Sonho interrompido
   Flávio  Saraiva  │     16 de fevereiro de 2017   │     9:28  │  0

Unknown-1Há três anos, Lucimério Campos realizava um sonho de criança ao ser nomeado delegado de polícia do Estado de Alagoas, depois de ter enfrentado disputado concurso público e um curso de formação policial que testou a sua capacidade de resiliência.

Tive a oportunidade de acompanhá-lo na formação e nos primeiros trabalhos na condução de inquéritos policiais de grande repercussão que logo mostraram a sua capacidade e forma de trabalho.

Lucimério e mais outros colegas de sua turma conseguiram dinamizar a delegacia de homicídios e outras especializadas da Capital, suscitando a esperança de que a polícia civil estaria se renovando com profissionais de muita qualidade, processo normal de qualquer instituição.

Há quem diga que “em terra de cego quem tem um olho é rei e quem tem dois é mal visto”; e assim começaram a surgir reclamações ao trabalho dos jovens delegados, principalmente daqueles que não queriam enxergar a transformação natural que ocorre com a renovação de efetivo e processos em qualquer instituição. Mas, a instituição policial é muito conservadora e vanguardistas são mal vistos.
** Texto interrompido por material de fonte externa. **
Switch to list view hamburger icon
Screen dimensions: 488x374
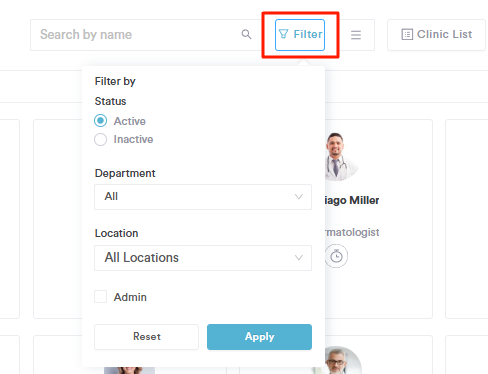pos(356,35)
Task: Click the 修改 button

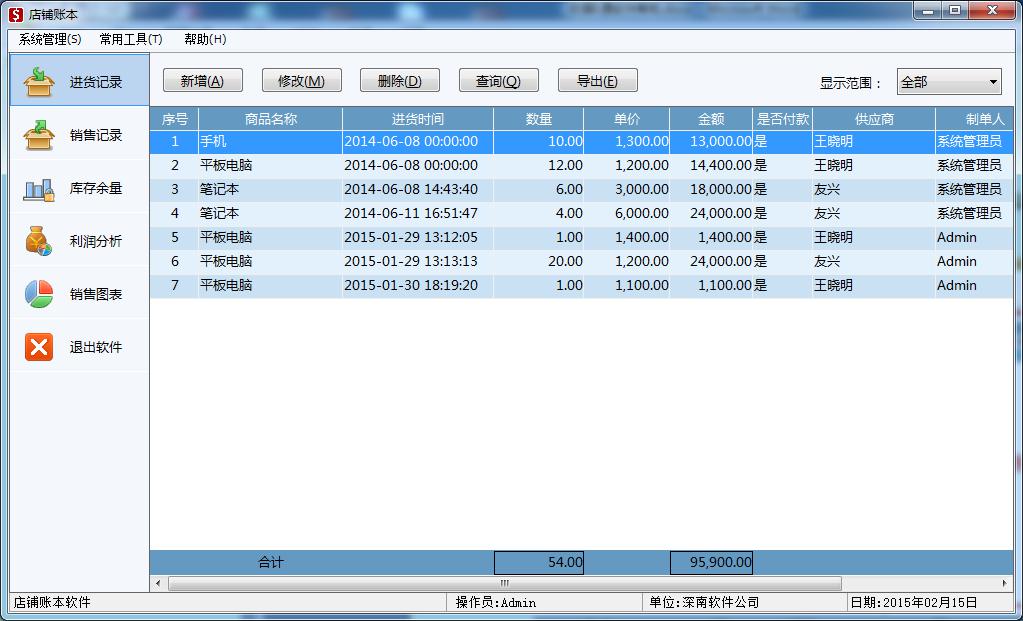Action: pos(301,80)
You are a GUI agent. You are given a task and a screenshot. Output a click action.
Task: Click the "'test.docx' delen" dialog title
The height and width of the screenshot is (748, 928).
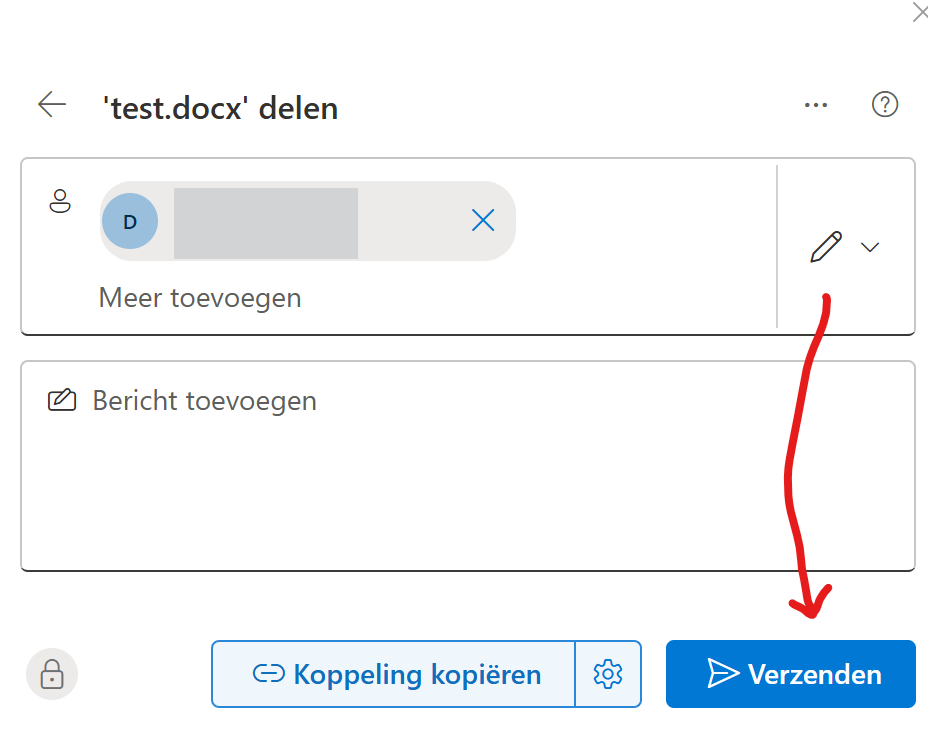221,107
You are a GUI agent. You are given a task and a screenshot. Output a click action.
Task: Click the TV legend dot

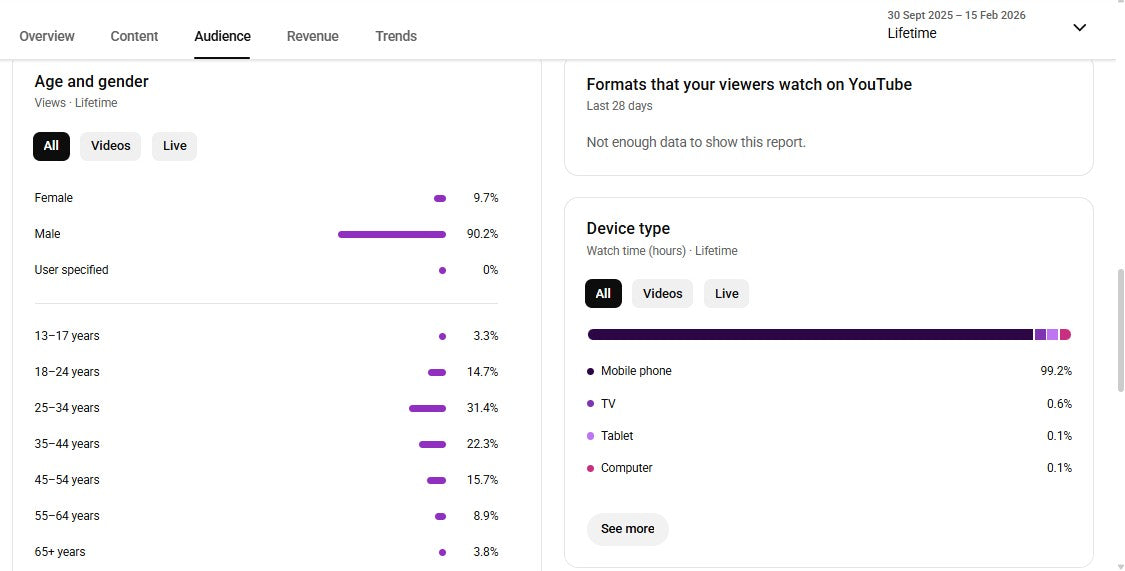pos(591,404)
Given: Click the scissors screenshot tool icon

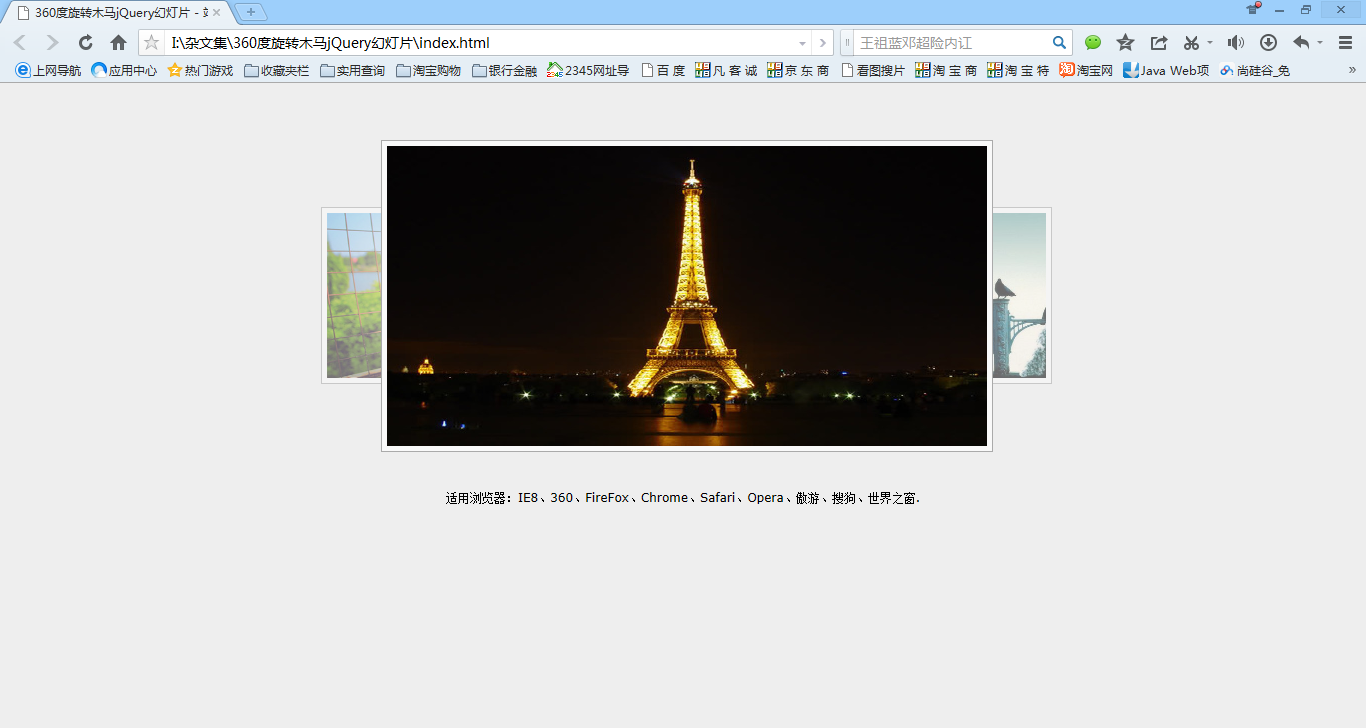Looking at the screenshot, I should coord(1191,43).
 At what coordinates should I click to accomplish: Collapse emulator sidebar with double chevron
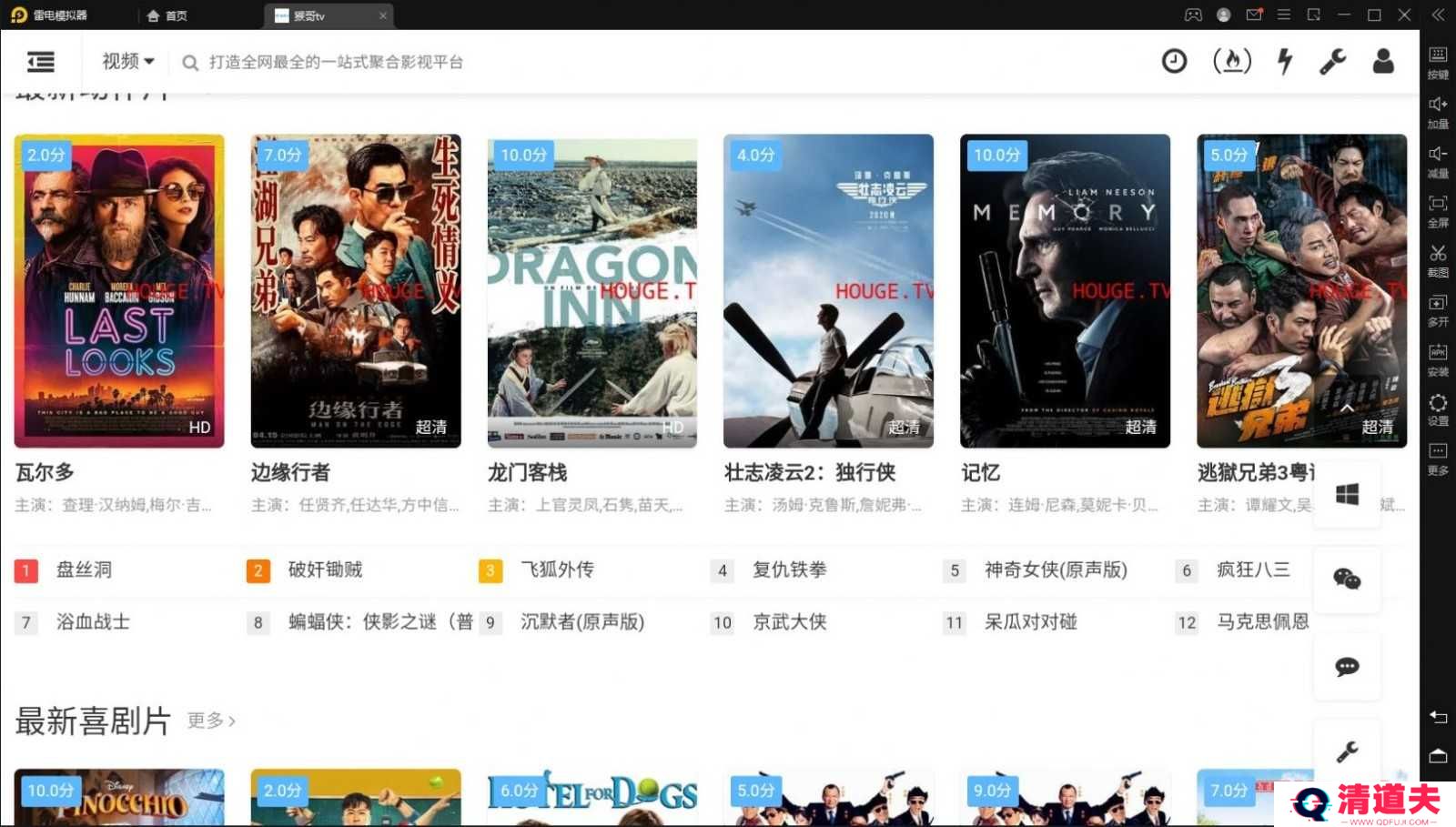coord(1438,15)
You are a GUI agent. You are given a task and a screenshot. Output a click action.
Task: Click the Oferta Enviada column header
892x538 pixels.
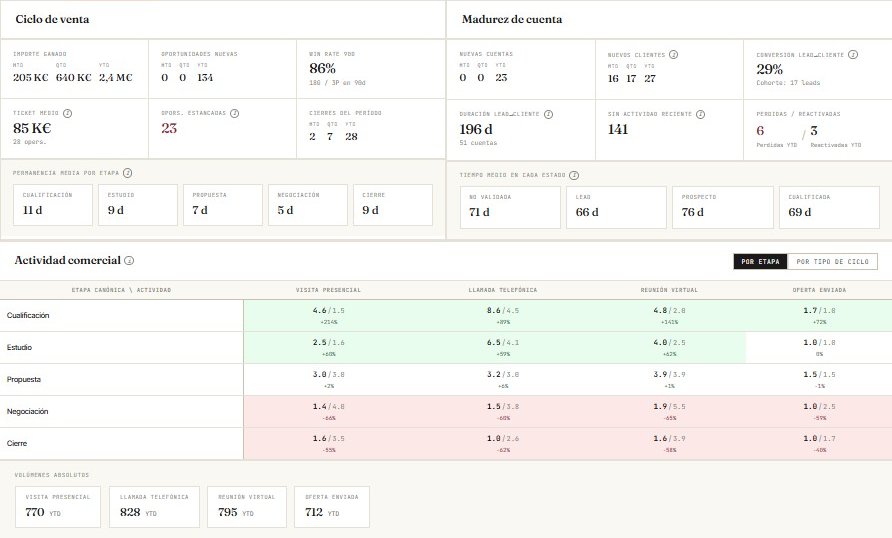pyautogui.click(x=819, y=290)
No processo eleitoral para a diretoria da associação de classe, a ADEPOL, os jovens delegados se engajaram na tentativa de renovação da presidência ali instalada há 12 anos. Na disputa eleitoral, a vontade de mudança dos jovens delegados fora confundida com radicalismo, principalmente por aqueles que navegavam na zona de conforto sem nenhuma cobrança efetiva dos associados. Assim, cobrança de prestação de contas fora confundida com acusação de improbidade, exigências de mudanças no processo eleitoral confundidas com ameaças e, ao final, vencedora a chapa preferida da gestão, permanecera “tudo como dantes no quartel de Abrantes”.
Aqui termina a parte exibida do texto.